# Bottled Gas



## snr-fred (Feb 25, 2010)

Hi,
I am looking to buy a gas bottle for my patio heater and would like to know the following

Do I need a licence to buy one
Can I get one at any garage
and how much they cost ( approx)

Thanks all


----------



## country boy (Mar 10, 2010)

The easiest way to buy a cylinder is at a car boot sale, average 20€. Our local Ferreteria will sell one to you without a contract for about 18€ plus the cost of the gas, currently around 12€. garages usually need to see your contract . Camping Gaz cylinders do not need a contract but are too small for a patio heater.
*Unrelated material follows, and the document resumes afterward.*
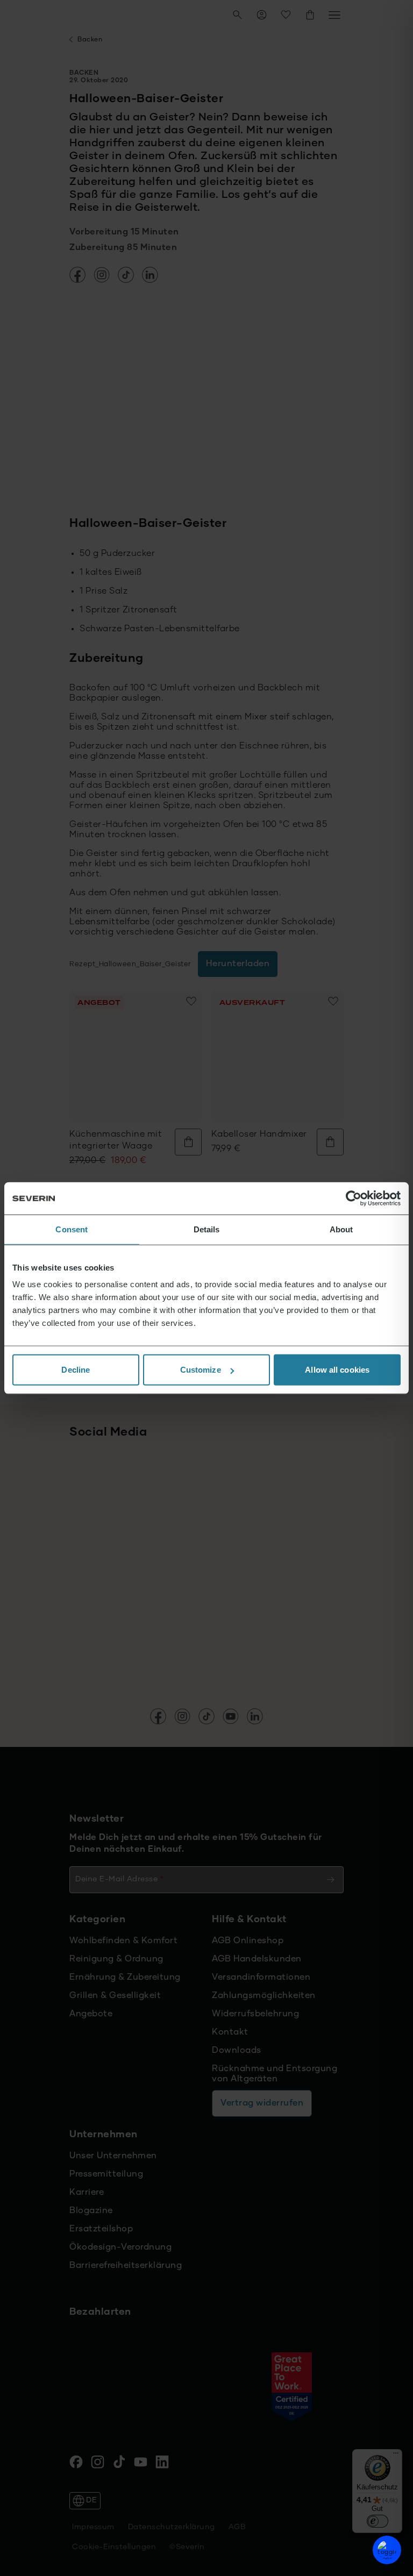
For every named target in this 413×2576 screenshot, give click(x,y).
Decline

Propane is about 1.20€ cheaper than Butane and will run a patio heater.


----------



## Alcalaina (Aug 6, 2010)

There are two main suppliers, Cepsa and Repsol, and two types of gas, propane and butane. Butane burns slightly hotter but gives off a lot more condensation (though that won´t matter in your case).

You deffinitely need a contract if it is for indoor use (e.g. a water heater) and I suspect that will apply for an outdoor use too, as they may send someone round to do a safety check.

When you first buy one you pay a deposit on the container (called a bombona), then you just exchange the empty one for a full one. They cost about 11 euros.


----------